00:26 feep: welp
00:26 feep: tried to load modded minecraft... hardlocked
00:26 feep: to be fair, this is not very surprising
00:26 imirkin_: do the mods involve threading?
00:27 feep: it's plausible
00:29 feep: also NvBoost appears to be doing nothing, how do I know if it ostensibly worked?
00:30 imirkin_: just lets you use higher cstates iirc
00:30 feep: this is on a gt 645m, nve7.. presumably they just don't have that?
00:31 imirkin_: dunno, karol would probably have to look at your vbios
00:32 feep: boost entry and rated tdp entry is the same
00:33 feep: but it's a bit weird because pstate lists it as 708Mhz when running, and max listed is 1417
00:33 feep: idk if that's even right tho.

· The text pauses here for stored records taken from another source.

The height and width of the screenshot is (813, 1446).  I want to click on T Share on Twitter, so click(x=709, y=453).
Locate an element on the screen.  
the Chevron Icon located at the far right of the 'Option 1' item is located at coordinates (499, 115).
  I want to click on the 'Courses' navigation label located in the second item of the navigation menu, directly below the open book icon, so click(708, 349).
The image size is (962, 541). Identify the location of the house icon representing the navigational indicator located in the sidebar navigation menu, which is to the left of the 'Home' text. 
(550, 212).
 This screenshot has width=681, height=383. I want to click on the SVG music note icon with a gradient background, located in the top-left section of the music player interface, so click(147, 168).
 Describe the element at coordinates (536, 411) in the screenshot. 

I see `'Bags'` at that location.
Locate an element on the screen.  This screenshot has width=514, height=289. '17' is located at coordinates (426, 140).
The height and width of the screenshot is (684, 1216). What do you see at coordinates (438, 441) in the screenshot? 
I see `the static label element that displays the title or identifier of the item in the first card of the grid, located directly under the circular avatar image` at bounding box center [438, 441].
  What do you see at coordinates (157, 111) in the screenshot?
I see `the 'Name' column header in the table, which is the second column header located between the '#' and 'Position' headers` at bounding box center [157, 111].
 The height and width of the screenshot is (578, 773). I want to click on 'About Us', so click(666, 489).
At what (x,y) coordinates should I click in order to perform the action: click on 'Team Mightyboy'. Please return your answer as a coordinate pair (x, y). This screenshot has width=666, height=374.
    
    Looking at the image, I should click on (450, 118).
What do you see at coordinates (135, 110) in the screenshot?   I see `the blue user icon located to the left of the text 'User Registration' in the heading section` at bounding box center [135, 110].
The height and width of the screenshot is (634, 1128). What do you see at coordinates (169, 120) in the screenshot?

00:33 imirkin_: pastebin pstate file
00:34 feep: to clarify, this is nouveau
00:34 feep: er
00:34 feep:facepalms
00:34 feep: to clarify, this is optimus, ie. DRI_PRIME offloading
00:35 feep: https://gist.github.com/e623ef5f1fe2aed3244a8dad893de317 pstate https://gist.github.com/730a60b5a58db2df2e7306fe0bd89cd0 nvbios dump
00:35 feep: ah nm, it's correct.
00:36 feep: notebookcheck lists my card as not having boost.
00:36 feep: :/
00:41 feep: trying a second time to start minecraft
00:49 Lyude: RSpliet: doh; figured it out: I had a fb clkgate programming step previously + one in gr, but I completely forgot I had an fb one
00:49 Lyude: so that spot you found was the correct spot that apparently I'd already found, .ol
00:50 Lyude: i suppose that's what happens when you stop working on something for a couple months...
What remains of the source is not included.